Tous deux acteurs portent le film à bout de bras – ob-li-ga-toire pour faire fonctionner cette toute petite histoire une nouvelle fois adaptée – comme le précédent Ad Lib Night" d'une nouvelle d'Azuko Taira. Leur alchimie est absolument incroyable, dans els non-dits et longs regards appuyés, qui en disent plus longs que tous les mots…
Mais c'est également la mise en scène de Lee – et notamment sa belle description de la vie et de la ville – qui font de ce film un chef-d'œuvre. Alors que sur papier, le scénario tient sur une ligne et promet d'être ennuyeux au possible, il n'en est rien et pas une fois l'ennui ne vient guetter le spectateur, ni les scènes redondantes se répéter.
Un tour de force, qui mériterait franchement une plus large exposition en Franc et la consécration de son réalisateur.

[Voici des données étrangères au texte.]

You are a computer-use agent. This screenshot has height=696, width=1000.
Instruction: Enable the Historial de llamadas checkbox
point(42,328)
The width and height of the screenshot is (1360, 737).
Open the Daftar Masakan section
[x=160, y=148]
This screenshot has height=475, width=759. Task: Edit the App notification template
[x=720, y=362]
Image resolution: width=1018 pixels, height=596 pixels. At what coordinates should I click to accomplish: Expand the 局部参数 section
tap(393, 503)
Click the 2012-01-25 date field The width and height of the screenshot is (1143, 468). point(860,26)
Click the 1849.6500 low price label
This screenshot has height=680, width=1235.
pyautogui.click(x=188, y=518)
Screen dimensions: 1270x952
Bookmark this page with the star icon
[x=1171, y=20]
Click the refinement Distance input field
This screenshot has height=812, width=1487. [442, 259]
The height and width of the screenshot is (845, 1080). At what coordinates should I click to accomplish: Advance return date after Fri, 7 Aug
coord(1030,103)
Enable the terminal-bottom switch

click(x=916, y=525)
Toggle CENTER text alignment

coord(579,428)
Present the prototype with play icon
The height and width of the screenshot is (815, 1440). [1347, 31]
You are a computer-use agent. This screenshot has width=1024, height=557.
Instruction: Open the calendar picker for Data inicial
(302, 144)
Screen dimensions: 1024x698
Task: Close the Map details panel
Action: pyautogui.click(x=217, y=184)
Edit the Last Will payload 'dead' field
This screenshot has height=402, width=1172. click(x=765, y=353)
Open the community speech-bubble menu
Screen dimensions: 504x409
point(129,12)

J'avoue, j'attendais Lee Yoon-Ki (dont j'adore les trois premiers films) au tournant sur ce nouveau projet s'annonçant plus commercial (faut dire que ni le pitch, ni la promo, ni le titre anglais à la gomme ne laissaient penser le contraire), craignant qu'il ne se fourvoie dans un film sans doute pas mauvais mais quelconque. Parfois c'est bon de se tromper et de reconnaitre qu'on avait tord. My dear Enemy est donc du niveau des précédentes réalisations du cinéaste, peut-être même meilleur parfois, j'en sais rien, juste dommage qu'il traine un peu en longueur dans sa troisième demi-heure. Franchement, je suis impressionné par la manière avec laquelle il se saisit d'un argument scénaristique galvaudé pour finalement en faire quelque chose de personnel, empli de la sensibilité et de la finesse qui caractérise ses films (et qui, il faut le dire, manque cruellement au cinéma coréen).